Vulnerabilità nella libreria Crypt32.dll di Windows: attenzione alla provenienza dei file

Eseguibili dannosi possono essere descritti come provenienti da sviluppatori noti e apprezzati. Questo il succo della vulnerabilità appena risolta da Microsoft in Windows 10, Windows Server 2019 e Windows Server 2016.

Per tutto il pomeriggio odierno non hanno fatto che rimbalzare dall’altra sponda dell’oceano notizie circa una “falla in Windows estremamente critica” che avrebbe riguardato milioni di utenti e che avrebbe potuto seriamente mettere a rischio la riservatezza e l’integrità dei loro dati.
Tutto è partito da un articolo pubblicato dal noto giornalista Brian Krebs sul suo blog.
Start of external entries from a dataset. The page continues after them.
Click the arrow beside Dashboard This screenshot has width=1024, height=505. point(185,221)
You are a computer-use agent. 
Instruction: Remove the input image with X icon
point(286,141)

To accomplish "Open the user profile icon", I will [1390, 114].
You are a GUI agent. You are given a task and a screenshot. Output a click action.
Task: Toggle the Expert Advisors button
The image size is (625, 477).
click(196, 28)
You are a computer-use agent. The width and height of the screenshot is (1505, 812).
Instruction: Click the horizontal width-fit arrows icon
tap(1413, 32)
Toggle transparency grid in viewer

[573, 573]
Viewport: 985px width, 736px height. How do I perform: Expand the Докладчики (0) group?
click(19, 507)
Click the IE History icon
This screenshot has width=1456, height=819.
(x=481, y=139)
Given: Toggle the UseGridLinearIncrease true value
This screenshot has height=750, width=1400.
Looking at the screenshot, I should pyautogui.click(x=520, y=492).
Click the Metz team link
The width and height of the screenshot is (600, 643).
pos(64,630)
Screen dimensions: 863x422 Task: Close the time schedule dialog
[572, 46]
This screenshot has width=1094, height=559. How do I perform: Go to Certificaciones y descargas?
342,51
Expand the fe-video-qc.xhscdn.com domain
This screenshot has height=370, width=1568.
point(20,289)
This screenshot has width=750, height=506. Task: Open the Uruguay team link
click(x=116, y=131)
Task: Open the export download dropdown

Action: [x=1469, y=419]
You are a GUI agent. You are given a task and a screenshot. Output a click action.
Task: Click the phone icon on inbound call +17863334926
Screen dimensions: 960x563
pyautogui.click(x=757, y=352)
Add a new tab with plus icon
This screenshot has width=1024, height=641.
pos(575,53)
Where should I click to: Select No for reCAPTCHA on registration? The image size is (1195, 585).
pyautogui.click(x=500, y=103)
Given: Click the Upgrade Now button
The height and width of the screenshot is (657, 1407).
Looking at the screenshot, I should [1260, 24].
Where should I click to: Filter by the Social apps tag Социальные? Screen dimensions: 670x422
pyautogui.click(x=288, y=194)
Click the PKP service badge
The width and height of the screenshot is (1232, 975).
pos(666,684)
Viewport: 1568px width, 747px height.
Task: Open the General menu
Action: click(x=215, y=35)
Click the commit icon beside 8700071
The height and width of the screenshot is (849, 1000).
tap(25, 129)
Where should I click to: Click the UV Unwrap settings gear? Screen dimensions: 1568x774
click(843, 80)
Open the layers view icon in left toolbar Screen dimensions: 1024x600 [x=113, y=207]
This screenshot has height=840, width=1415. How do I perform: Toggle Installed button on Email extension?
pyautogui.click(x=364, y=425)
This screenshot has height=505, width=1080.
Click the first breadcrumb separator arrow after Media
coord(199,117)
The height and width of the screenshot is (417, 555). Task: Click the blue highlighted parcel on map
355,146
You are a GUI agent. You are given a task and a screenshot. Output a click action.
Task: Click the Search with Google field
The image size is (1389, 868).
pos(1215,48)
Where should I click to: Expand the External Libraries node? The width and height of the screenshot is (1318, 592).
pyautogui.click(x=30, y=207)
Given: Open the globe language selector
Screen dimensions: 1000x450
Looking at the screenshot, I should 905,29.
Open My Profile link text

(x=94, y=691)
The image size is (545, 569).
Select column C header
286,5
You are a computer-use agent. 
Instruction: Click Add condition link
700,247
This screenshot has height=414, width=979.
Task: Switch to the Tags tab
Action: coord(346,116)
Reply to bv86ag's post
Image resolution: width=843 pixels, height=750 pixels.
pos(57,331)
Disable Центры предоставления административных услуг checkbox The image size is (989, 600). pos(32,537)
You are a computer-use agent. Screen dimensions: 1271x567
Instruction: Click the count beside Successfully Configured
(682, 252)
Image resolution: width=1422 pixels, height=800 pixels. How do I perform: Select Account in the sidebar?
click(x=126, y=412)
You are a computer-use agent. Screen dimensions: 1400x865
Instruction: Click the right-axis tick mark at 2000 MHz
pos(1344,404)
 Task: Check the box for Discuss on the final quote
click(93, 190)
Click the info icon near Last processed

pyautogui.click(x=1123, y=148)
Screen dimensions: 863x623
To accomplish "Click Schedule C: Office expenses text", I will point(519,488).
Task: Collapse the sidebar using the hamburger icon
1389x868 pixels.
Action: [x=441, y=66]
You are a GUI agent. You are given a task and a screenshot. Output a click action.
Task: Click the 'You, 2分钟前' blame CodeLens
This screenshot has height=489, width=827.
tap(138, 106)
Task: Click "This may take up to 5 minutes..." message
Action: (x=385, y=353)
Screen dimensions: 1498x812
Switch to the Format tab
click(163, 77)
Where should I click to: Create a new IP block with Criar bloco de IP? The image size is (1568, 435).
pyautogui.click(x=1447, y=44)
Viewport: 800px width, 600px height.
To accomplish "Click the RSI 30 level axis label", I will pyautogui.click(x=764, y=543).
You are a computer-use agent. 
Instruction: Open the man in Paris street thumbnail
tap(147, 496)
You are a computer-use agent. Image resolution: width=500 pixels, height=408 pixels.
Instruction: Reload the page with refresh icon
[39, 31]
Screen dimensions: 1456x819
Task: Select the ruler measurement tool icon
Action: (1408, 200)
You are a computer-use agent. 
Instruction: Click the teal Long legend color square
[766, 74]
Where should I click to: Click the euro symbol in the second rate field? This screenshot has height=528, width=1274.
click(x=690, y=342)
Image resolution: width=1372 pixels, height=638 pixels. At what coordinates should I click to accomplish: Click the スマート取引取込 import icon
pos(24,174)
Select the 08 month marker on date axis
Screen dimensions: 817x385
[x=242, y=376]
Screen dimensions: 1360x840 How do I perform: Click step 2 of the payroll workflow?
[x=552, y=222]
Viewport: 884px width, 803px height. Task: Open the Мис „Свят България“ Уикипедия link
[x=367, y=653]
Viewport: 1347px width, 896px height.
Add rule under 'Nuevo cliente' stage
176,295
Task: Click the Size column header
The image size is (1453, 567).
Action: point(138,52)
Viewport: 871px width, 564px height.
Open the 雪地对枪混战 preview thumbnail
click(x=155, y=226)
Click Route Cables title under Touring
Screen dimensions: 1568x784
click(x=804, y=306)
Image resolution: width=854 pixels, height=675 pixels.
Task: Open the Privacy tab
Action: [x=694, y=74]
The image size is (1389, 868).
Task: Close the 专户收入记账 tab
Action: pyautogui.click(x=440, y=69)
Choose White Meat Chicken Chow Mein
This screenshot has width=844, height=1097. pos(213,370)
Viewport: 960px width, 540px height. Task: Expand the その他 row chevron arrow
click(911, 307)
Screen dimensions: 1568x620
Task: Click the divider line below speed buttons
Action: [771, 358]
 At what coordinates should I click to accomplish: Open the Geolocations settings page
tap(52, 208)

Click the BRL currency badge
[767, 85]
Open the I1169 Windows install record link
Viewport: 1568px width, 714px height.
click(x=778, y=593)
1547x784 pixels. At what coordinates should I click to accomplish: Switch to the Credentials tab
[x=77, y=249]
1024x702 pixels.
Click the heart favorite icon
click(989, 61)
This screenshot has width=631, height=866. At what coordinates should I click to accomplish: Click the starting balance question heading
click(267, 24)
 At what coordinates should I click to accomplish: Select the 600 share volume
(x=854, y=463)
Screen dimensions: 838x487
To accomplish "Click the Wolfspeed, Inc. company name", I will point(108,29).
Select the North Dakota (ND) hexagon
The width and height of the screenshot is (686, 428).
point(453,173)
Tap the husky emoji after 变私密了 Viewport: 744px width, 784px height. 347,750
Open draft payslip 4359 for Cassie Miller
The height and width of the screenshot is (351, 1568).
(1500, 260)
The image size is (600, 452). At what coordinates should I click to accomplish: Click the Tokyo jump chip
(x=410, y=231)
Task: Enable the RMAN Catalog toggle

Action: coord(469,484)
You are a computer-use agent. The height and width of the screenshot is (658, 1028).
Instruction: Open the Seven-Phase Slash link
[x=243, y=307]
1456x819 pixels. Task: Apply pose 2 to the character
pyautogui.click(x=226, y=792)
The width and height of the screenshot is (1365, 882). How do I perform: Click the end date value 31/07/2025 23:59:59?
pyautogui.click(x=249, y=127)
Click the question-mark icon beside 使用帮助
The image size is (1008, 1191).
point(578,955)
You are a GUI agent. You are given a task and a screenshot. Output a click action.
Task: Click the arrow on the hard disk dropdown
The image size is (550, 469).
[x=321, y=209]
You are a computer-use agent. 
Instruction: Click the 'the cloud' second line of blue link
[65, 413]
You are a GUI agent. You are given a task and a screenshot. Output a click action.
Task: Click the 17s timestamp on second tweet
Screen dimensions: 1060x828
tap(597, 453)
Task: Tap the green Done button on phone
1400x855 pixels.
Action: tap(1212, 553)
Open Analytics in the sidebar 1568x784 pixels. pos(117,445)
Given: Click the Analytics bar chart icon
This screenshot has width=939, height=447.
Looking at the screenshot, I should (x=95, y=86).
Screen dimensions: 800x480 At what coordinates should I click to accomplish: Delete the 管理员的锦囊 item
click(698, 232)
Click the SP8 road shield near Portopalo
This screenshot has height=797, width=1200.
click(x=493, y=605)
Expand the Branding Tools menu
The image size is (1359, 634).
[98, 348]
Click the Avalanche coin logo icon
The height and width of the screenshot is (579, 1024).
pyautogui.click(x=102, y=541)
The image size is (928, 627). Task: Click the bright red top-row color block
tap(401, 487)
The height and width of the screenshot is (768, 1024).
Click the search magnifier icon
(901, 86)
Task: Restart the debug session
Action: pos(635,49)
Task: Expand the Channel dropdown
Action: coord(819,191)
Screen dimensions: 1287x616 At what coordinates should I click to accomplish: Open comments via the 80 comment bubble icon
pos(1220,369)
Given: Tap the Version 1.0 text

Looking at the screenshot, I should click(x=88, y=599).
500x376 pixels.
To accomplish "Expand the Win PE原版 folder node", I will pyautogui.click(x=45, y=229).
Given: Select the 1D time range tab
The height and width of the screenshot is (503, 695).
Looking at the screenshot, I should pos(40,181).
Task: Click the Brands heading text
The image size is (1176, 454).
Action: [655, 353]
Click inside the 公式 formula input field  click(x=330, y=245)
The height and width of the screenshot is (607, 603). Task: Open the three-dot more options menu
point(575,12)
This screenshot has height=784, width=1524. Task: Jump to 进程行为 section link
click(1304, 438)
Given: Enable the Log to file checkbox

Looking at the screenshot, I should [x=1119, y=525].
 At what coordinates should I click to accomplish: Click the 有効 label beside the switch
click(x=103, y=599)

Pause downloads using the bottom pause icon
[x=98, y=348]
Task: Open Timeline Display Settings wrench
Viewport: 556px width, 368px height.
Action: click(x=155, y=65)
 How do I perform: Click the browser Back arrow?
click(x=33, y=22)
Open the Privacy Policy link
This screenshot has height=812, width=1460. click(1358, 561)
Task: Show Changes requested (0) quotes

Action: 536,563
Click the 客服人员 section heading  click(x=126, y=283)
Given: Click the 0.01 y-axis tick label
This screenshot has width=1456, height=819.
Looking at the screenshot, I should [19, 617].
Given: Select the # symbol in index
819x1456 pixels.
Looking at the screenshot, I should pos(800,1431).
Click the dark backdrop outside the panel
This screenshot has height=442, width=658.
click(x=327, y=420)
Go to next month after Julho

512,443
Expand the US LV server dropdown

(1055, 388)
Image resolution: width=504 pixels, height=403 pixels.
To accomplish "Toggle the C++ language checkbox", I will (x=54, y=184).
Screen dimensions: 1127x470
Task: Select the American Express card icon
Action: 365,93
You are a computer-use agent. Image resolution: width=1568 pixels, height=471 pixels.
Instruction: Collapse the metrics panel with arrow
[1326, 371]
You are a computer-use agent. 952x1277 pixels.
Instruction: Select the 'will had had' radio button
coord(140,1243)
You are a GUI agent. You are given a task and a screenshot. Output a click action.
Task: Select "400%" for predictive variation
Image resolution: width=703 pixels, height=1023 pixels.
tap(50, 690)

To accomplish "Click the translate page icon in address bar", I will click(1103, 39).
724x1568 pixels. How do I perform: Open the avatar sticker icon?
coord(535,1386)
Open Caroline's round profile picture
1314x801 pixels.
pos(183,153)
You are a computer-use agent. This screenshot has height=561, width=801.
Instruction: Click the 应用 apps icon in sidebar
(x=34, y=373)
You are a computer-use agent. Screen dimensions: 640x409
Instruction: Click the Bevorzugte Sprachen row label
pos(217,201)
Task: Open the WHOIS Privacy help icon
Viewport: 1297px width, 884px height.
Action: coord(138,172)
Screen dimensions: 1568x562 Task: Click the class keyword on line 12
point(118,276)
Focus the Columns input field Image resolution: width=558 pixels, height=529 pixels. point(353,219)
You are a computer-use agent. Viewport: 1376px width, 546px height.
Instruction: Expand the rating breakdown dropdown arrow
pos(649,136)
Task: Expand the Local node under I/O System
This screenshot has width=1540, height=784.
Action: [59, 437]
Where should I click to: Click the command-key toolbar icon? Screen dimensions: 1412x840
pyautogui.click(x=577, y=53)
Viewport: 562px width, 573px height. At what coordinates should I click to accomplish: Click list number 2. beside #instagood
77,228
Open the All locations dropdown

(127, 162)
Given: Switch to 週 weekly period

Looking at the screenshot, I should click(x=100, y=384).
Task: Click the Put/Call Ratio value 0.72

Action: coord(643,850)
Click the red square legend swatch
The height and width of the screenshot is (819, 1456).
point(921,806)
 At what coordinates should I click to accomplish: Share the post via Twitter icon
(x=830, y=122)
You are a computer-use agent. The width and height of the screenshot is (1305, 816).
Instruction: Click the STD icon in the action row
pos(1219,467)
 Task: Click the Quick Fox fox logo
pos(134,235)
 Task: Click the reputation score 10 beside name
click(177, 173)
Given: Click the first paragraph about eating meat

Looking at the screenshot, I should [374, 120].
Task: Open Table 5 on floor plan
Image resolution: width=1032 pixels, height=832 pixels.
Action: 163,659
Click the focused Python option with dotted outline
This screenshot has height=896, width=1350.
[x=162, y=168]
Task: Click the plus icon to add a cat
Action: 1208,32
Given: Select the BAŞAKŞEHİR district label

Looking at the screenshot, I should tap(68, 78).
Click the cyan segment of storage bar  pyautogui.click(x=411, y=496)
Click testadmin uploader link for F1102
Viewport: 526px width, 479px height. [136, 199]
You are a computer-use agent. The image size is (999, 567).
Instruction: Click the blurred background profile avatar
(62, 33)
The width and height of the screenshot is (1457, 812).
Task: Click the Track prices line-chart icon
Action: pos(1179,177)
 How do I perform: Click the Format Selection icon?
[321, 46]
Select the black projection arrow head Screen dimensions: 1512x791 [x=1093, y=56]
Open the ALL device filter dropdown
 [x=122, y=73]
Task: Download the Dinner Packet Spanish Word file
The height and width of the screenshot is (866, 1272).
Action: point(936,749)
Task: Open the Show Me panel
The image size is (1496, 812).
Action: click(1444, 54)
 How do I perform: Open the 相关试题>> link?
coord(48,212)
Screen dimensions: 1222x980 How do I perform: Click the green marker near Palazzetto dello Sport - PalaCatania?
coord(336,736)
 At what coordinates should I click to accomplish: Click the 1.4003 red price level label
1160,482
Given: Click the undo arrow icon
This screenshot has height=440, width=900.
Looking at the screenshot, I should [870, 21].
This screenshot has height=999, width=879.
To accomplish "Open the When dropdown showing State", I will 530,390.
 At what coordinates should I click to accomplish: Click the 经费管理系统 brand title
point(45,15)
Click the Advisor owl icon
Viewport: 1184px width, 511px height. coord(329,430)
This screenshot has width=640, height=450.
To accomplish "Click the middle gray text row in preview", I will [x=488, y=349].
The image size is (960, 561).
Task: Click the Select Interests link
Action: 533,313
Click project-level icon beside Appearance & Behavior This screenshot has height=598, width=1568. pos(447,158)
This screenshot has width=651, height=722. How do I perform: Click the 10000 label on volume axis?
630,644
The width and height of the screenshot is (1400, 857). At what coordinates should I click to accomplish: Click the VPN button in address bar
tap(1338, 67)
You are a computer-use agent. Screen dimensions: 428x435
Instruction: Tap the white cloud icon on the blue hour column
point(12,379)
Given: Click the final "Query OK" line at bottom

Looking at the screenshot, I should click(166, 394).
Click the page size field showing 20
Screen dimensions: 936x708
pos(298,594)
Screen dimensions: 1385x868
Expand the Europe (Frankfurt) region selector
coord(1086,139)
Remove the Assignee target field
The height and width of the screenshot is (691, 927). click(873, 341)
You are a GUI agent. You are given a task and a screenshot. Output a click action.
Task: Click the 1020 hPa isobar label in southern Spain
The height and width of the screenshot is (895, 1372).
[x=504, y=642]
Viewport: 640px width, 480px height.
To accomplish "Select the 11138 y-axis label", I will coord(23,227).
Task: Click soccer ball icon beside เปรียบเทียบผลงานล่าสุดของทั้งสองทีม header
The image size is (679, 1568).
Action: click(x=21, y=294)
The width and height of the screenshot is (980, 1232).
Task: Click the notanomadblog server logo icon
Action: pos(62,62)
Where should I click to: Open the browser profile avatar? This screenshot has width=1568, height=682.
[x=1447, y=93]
Con il passare delle ore il timore di alcuni è andato crescendo perché, nonostante le rassicurazioni di alcuni esperti come Tavis Ormandy e Kevin Beaumont, veniva a gran voce confermato il coinvolgemento della NSA (National Security Agency), ente governativo per la sicurezza nazionale USA in passato al centro di feroci critiche dopo la scoperta di attività volte alla catalogazione e all’utilizzo (in operazioni di intelligence) di vulnerabilità nei principali sistemi operativi e in altri prodotti di ampio utilizzo: WikiLeaks pubblica documenti della CIA che spiegano come sferrare attacchi informatici. Più di recente la NSA ha provato a tendere la mano ai ricercatori rilasciando un tool per disassemblare software: NSA rilascia un tool gratuito per disassemblare e discompilare software.

Adesso che Microsoft ha pubblicato i bollettini per la sicurezza di gennaio 2020 si apprende che i tecnici della NSA hanno effettivamente segnalato il problema in questione alla società di Redmond ma la falla appare oggettivamente meno grave di come era stata presentata.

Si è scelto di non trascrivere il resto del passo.